The landmark first legal challenge in China against a law that limits fertility treatments to married couples only was heard in court on Friday.

Teresa Xu, 33, filed a lawsuit against a hospital in Beijing in 2019 after the doctors refused to freeze her eggs citing a national law.

Mr Teresa, who has a history of women’s rights activism, said that she had been waiting for a second hearing in the case where the deadline of decision is important.

"From 2018 until now, it’s been three years, and my eggs are getting older with me, and the deadline is more and more pressing," Ms Teresa said

The case would be heard for a second time at the Chaoyang People’s Court in Beijing after getting continually delayed due to the coronavirus pandemic.

"I hope that the signal it sends about needing population growth will allow single women the opportunity to be able to make their own choice," Xu told reporters in front of the court.

The judgement in the case is seen as a defining moment for reproductive rights of unmarried women in China demanding. For decades, China has been known to impose strict birth control policies to control the population.

China had imposed a "one-child" policy. It eased the restrictions slightly in 2015 to replace it with a universal two-child policy, although that did not change the overall slowing of population growth.

In 2021 again, Beijing announced three-child policy allowing couples to have three children after a steep decline in birth rates.

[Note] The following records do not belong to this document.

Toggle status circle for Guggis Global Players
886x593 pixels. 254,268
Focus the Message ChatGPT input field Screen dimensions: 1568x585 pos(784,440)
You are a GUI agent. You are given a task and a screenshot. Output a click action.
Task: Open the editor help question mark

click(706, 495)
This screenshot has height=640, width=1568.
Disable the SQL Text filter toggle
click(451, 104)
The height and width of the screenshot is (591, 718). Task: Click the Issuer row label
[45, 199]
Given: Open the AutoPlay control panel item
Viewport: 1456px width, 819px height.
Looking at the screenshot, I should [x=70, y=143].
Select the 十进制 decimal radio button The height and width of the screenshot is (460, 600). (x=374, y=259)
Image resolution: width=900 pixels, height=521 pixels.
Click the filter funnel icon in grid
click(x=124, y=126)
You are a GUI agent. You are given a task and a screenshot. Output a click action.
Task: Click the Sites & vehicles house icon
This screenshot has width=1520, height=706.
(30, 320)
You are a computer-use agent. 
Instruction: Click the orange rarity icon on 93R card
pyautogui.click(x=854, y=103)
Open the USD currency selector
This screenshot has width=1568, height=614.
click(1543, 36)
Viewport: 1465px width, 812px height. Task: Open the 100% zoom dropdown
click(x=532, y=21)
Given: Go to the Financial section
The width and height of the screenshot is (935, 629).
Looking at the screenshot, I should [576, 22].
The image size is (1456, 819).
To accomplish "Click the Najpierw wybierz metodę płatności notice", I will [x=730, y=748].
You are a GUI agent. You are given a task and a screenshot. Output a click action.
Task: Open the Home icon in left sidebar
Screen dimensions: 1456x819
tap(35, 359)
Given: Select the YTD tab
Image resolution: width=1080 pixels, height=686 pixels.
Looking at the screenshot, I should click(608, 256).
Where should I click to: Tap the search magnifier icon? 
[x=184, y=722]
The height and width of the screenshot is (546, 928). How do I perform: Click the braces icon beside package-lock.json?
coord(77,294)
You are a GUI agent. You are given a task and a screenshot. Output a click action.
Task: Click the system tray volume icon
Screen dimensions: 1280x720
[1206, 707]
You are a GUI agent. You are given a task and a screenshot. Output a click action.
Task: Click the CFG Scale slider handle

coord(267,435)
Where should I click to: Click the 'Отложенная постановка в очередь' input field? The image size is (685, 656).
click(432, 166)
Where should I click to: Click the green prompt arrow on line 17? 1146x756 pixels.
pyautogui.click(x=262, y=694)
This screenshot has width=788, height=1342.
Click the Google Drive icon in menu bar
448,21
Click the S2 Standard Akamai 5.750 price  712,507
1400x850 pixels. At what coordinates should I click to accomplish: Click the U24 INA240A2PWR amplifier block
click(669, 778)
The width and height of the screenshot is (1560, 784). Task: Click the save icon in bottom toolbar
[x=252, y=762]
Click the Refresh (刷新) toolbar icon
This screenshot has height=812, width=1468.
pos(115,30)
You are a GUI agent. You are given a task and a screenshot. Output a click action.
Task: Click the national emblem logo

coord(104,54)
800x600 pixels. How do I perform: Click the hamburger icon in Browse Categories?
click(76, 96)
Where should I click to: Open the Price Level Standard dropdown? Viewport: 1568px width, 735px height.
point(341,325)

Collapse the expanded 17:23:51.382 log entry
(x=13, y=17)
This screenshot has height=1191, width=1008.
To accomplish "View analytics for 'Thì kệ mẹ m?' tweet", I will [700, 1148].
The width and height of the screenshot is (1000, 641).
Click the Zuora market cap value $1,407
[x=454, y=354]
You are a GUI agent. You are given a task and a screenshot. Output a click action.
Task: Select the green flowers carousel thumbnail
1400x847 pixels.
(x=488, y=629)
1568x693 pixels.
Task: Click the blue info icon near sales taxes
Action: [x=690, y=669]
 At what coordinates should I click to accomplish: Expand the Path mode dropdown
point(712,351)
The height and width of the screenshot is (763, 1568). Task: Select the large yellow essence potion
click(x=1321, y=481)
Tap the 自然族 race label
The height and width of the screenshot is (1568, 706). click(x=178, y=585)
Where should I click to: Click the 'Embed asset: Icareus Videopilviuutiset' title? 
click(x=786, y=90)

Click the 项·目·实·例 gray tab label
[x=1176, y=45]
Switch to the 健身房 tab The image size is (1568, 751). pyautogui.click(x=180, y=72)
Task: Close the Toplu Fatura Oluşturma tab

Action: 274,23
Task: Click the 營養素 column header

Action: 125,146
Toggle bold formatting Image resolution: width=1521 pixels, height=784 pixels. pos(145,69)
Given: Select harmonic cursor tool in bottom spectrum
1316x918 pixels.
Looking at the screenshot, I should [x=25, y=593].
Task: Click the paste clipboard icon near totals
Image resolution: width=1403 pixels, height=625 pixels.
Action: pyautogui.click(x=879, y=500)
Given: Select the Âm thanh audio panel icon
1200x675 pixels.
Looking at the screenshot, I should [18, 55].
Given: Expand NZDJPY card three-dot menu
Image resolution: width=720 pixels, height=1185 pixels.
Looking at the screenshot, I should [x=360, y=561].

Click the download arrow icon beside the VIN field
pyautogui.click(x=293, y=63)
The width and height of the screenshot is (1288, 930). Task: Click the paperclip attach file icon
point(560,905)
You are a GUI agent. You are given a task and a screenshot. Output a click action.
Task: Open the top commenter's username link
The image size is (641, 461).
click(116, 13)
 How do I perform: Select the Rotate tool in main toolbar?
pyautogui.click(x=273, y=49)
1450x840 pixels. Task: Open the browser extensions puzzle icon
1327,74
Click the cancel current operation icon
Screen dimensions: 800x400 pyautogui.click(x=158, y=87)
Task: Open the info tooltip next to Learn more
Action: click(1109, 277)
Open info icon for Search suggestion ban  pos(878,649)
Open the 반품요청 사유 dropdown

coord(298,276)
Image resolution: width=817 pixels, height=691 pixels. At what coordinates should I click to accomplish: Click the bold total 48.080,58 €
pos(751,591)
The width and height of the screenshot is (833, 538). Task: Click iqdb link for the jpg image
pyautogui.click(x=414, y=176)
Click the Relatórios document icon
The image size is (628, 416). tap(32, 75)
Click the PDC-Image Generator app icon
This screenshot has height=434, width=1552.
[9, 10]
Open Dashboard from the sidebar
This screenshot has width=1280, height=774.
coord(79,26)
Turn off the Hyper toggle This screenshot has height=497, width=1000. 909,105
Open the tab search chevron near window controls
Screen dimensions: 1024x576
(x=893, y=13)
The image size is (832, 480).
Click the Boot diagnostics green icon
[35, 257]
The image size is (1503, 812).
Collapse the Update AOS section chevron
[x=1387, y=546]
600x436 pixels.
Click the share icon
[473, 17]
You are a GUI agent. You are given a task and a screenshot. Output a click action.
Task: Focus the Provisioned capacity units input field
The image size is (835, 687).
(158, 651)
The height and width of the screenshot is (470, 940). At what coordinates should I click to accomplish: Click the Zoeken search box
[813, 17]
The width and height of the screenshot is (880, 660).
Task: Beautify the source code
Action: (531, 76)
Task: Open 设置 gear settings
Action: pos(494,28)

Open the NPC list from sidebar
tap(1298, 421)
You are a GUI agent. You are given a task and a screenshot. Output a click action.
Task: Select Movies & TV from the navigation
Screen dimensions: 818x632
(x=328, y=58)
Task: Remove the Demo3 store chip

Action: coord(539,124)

Her case is getting heard at a time when latest census data showed declining population growth and increasing in the proportion of elderly people. There has been a constant decline in the number of babies born every year since 2016.

According to national level statistics, 12 million babies were born in 2020, in a 18 per cent decline from 14.6 million in 2019.

Ms Teresa decided to mount a legal challenge after visited Beijing Obstetrics and Gynaecology Hospital in 2018 where she asked the doctors to freeze her eggs.

She was instead asked by a doctor to put aside her work and have a child first. The hospital also asked to see her marriage license. The hospital in a statement said that they were complying with a government regulation.

She had briefly considered going abroad like popular Chinese actress Xu Jinglei, who visited to the US to freeze her eggs. But Ms Teresa said expenses are upto $31,000 (£22,467), too high for her to pursue.